Economic downturns often forced profit-centered media properties to find ways to cut down costs. Not even 3 years after NBC’s parent company, RCA was sold to General Electric, they were finding every efficiency possible to make NBC be very profitable and ensure that they’d get it “for free” when GE sold mostly all the former RCA assets.
“Corporate media” that is often used to degrade the media in 2023 to me is a slur, but it was in 1985, when most of the our present media companies became more profit centered, than being a utility to inform and entertain. (the other three was Bill Paley’s sale of CBS to Larry Tisch, The Capital Cities acquisition of ABC and News Corporations acquisition of the Fox Movie studios and Metromedia chain of indie stations.)
For NBC, they did a lot of cost cutting, for instance NBC wasn’t entirely based at 30 Rock before latter part of the 80s, they were based off various offices on the Manhattan island. By the end of the 80s, virtually all the NBC operations were in 30 Rock soley.
In 1988, NBC News built an entirely new newsroom, that had a lot of the elements you see in modern newsrooms today, open, bullpin cubicles, and an area for the technical, and workspace for the writers. It premiered approximately in May of that year
What was interesting in the 1988 buildout was the studio space. The reason why the studio part looked a bit weird (for instance the behind the camera was very dark as opposed to the newsroom) was the cameras were not manned. NBC went to Vinten to try out new robotic camera systems, because the plans were announced in late 1987 per to the ol Broadcasting magazine, for the purposes of saving money.
The robotic system had 3 tracks, for each camera. The robotic unit was basically a motorized dolly, and motorized lifts and motorized pan and tilt, with gears and alike for zoom and focus. Prior to the 80s, there was some form of automatic camera control, at least for zoom and focus, but nothing to replace a full time camera operator.
This type of automatic camera control is very common in European media for whatever reason. the disadvantage of track robots, is the camera unit, or pedestal itself can’t go beyond its tracks. This was very primitive, and these things didn’t look pretty because the technical mechanics were not pleasing visually either, hence why the shots behind the cameras were so dark. Looking back 3 1/2 decades ago, this was very cutting edge technology and it made any studio that didn’t want camera operators something to look forward to by the turn of the decade.
By February sweeps in 1992, NBC News introduced a new set, that wasn’t behind a newsroom, but it’s own studio. In this configuration, the Autocam by TSM was used. As you would know the Autocam could move freely due to motorized wheels on the pedestal, a significant improvement to the primitive track based pedestals. The other two networks also used this same system for their 6:30 newscasts.

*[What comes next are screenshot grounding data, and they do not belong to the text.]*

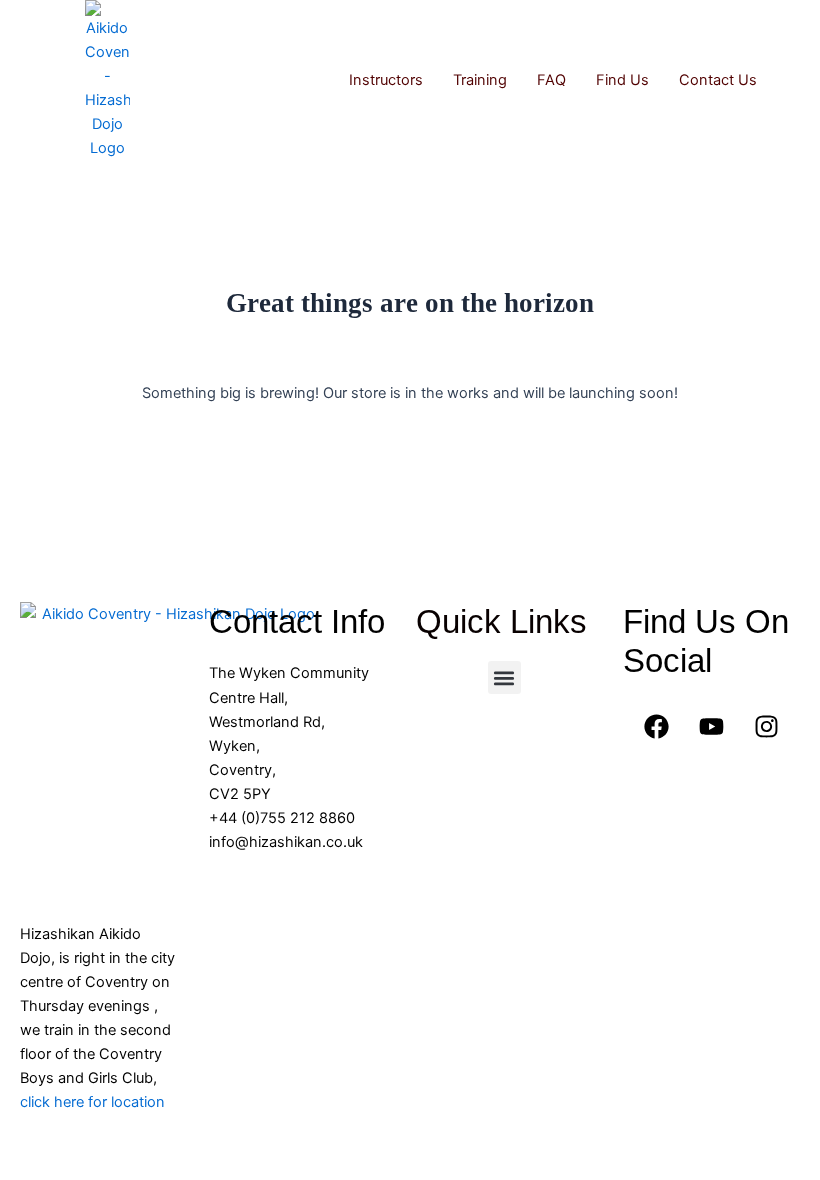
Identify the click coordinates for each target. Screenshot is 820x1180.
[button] (504, 677)
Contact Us (718, 80)
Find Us (622, 80)
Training (480, 80)
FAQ (551, 80)
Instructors (386, 80)
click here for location (92, 1102)
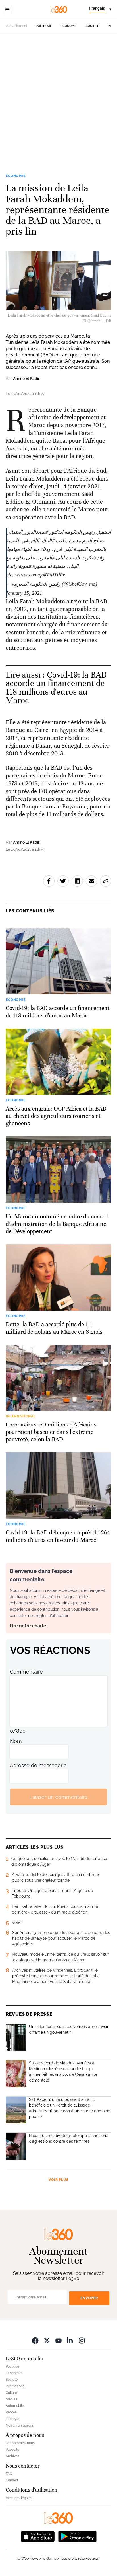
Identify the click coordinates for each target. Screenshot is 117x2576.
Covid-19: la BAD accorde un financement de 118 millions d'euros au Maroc (56, 688)
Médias (11, 2399)
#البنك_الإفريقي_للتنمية (30, 541)
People (11, 2412)
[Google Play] (77, 2536)
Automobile (15, 2406)
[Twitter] (46, 2340)
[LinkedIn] (70, 2340)
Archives (12, 2456)
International (16, 2386)
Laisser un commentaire (58, 1797)
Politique (44, 26)
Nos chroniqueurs (20, 2425)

I forget the studio off hand, but I want to say it was Studio 3B (the second studio on the 3rd floor.) Since NBC was known to rebuild and rebuild 30 Rock, almost a Wreck-It-Ralph approach of breaking anything that worked, the modern history of 30 Rock since 1985 probably can be extremely exhaustive.
The 1987 Black Monday stock market crash as history corrects itself was a mini Financial Crisis; and by 1988 the country was in a recession, and it continued into the 90s. Advertising was cut back, and these for profit entities now had to show it. And those pesky unions got in the way too…
Robotics don’t bother me even if I like to be a camera operator. Many people even in 2023 don’t know about robotics, they’ll even say “the news anchor will be next thing to be a robot”. Or our European newsies that believe everyone should have a job, even if they don’t provide value saying that robotic cameras are dangerous, they have a mind of their own, etc. First, off AI news anchors won’t be tolerated. Second, there has been no reports of injuries of robotics in the over 30 years of these technologies. In the free moving Autocams or Radamecs. they used coordinations, such as checkered floor signage (the Autocams) or laser coordinates using beams in parts where it wouldn’t be seen on camera (the Radamec.)
Third is training the studio people and the robotic operators what shot does, what and how to use the robotic system. When robotics collide, or go off shot is because the operator got the wrong shot, or fat fingered or is completely clueless to pushing the right button on the touch panel (of which all robotic systems revolved around.)
If anything a track robotic is asking for the same trouble like standing on live subway tracks. Also track robots also cut the studio space, reserving that for the machines and humans (or even Minifigures) can be free to do standups or other things. As I mentioned, tracks are used widely in Europe, and the technology also improved so they don’t look like some cyborg, the BBC is an example of the usage in recent years.
It’s how the approach to automation can fail. The BBC has made it appear that automation is bad, there is blooper reels all over YouTube with their track pedestals not working the way the director calls it. But for the Peacock back in the day, it seemed like the NBC techs were so obsessed about cutting corners, and wanted to be the first network to ditch the cameramen.
It should be fair to note that not all of NBC News went to robots, their bureaus still had some manned camera operator, Today was and still is all manned, and CNBC and the O&Os did go to Autocams by the turn of the decade.